Он уже подумывал о том, как наладить азбуку, когда

заметил, что не месяц, а другой, непрошеный, свет разбавляет

потемки, -- и не успел он заметить это, как звуки втянулись.

Напоследок довольно долго что-то сыпалось, но и это постепенно

смолкло, -- и странно было представить себе, что так недавно

ночная тишь нарушалась жадной, жаркой, пронырливой жизнью,

вплотную принюхивающейся и придавленным щипцом храпящей -- и

снова роющей с остервенением, как пес, добирающийся до барсука.

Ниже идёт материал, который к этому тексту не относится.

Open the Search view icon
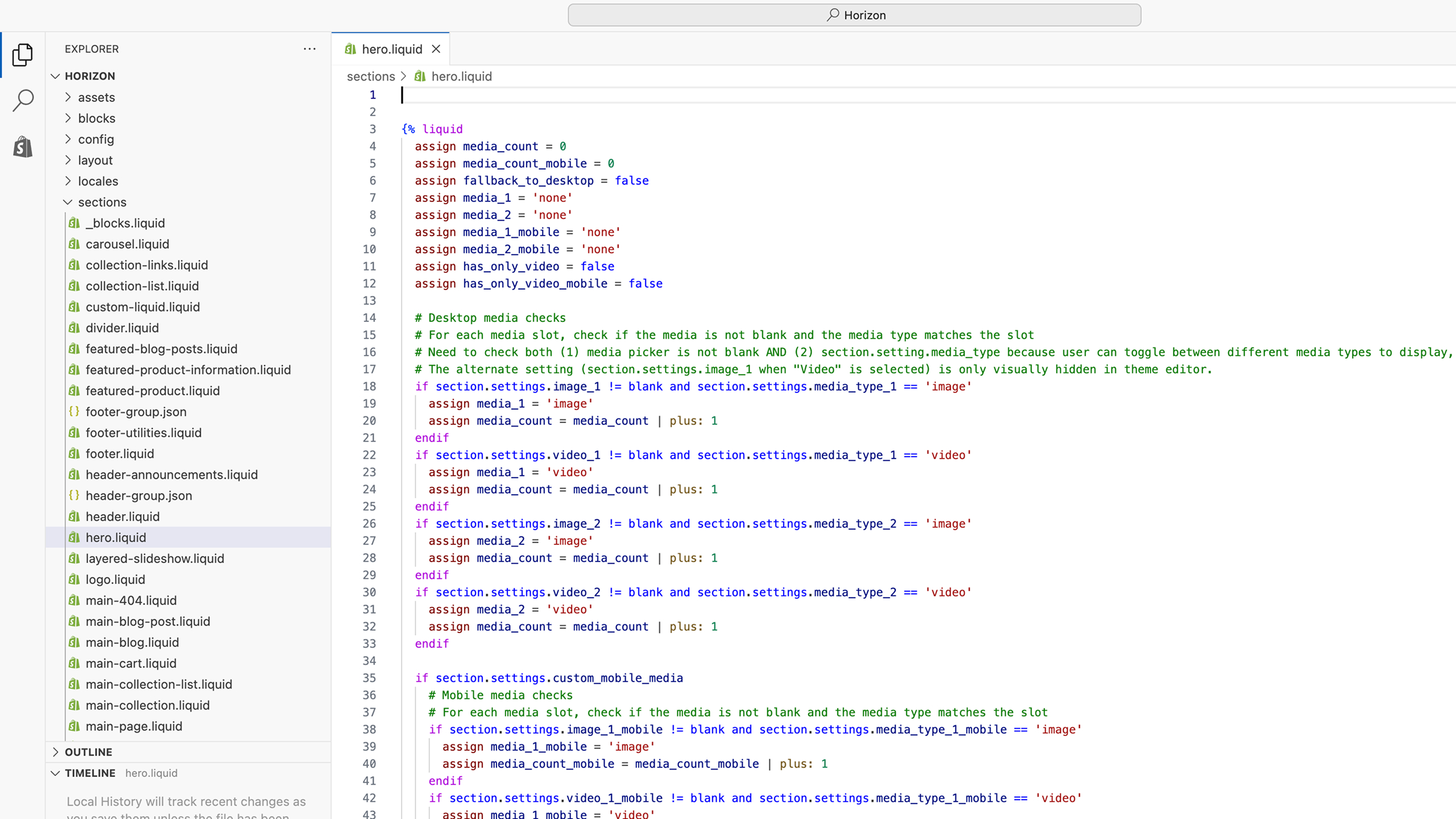The image size is (1456, 819). pos(23,100)
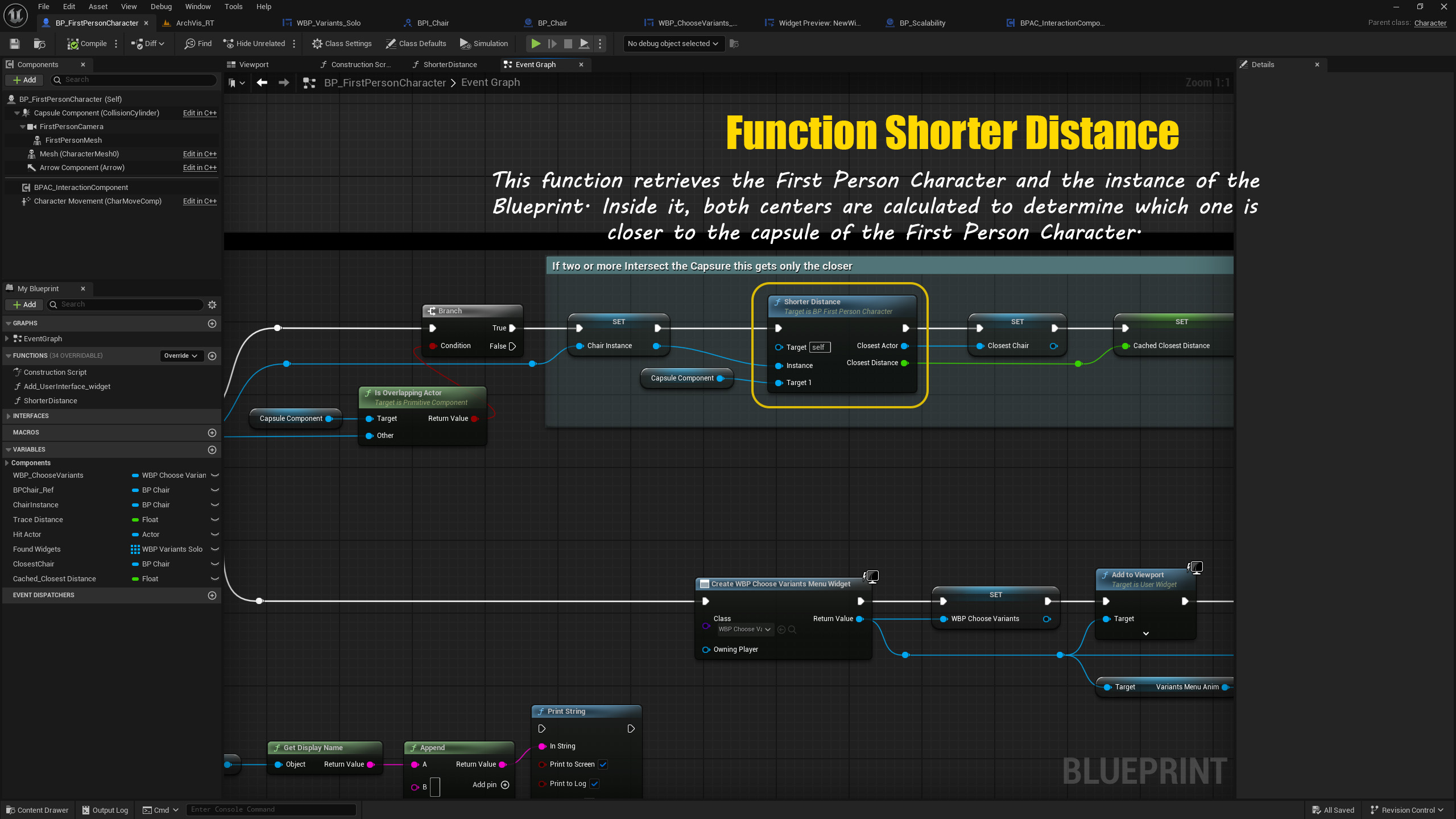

Через зыбкую дремоту он видел, как входил Родион, -- и

было уже за полдень, когда совсем проснулся, -- и, как всегда,

подумал прежде всего о том, что конец еще не сегодня, а ведь

могло быть и сегодня, как может и завтра быть, но завтра еще

далеко.

Весь день он внимал гудению в ушах, уминая себе руки, тихо

здороваясь с самим собой; ходил вокруг стола, где белелось все

еще неотправленное письмо; а не то воображал опять мгновенный,

захватывающий дух, -- как перерыв в этой жизни, -- взгляд

вчерашней гостьи или слушал про себя шорох Эммочки. Что ж, пей

эту бурду надежды, мутную, сладкую жижу, надежды мои не

сбылись, я ведь думал, что хоть теперь, хоть тут, где

одиночество в таком почете, оно распадется лишь надвое, на тебя

и на меня, а не размножится, как оно размножилось -- шумно,

мелко, нелепо, я даже не мог к тебе подойти, твой страшный отец

едва не перешиб мне ноги клюкой, поэтому пишу, это -- последняя

попытка объяснить тебе, что происходит, Марфинька, сделай

необычайное усилие и пойми, пускай сквозь туман, пускай уголком

мозга, но пойми, что происходит, Марфинька, пойми, что меня

будут убивать, неужели так трудно, я у тебя не прошу долгих

вдовьих воздыханий, траурных лилий, но молю тебя, мне так нужно

-- сейчас, сегодня, -- чтобы ты, как дитя, испугалась, что вот

со мной хотят делать страшное, мерзкое, от чего тошнит, и так

орешь посреди ночи, что даже когда уже слышишь нянино

приближение, -- "тише, тише", -- все еще продолжаешь орать, вот

как тебе должно страшно стать, Марфинька, даром что мало любишь

меня, но ты должна понять хотя бы на мгновение, а потом можешь

опять заснуть. Как мне расшевелить тебя? Ах, наша с тобой жизнь

была ужасна, ужасна, и не этим расшевелю, я очень старался

вначале, но ты знаешь -- темп был у нас разный, и я сразу

отстал. Скажи мне, сколько рук мяло мякоть, которой обросла так

щедро твоя твердая, гордая, горькая, маленькая душа? Да, снова,

как привидение, я возвращаюсь к твоим первым изменам и, воя,

гремя цепями, плыву сквозь них. Поцелуи, которые я подглядел.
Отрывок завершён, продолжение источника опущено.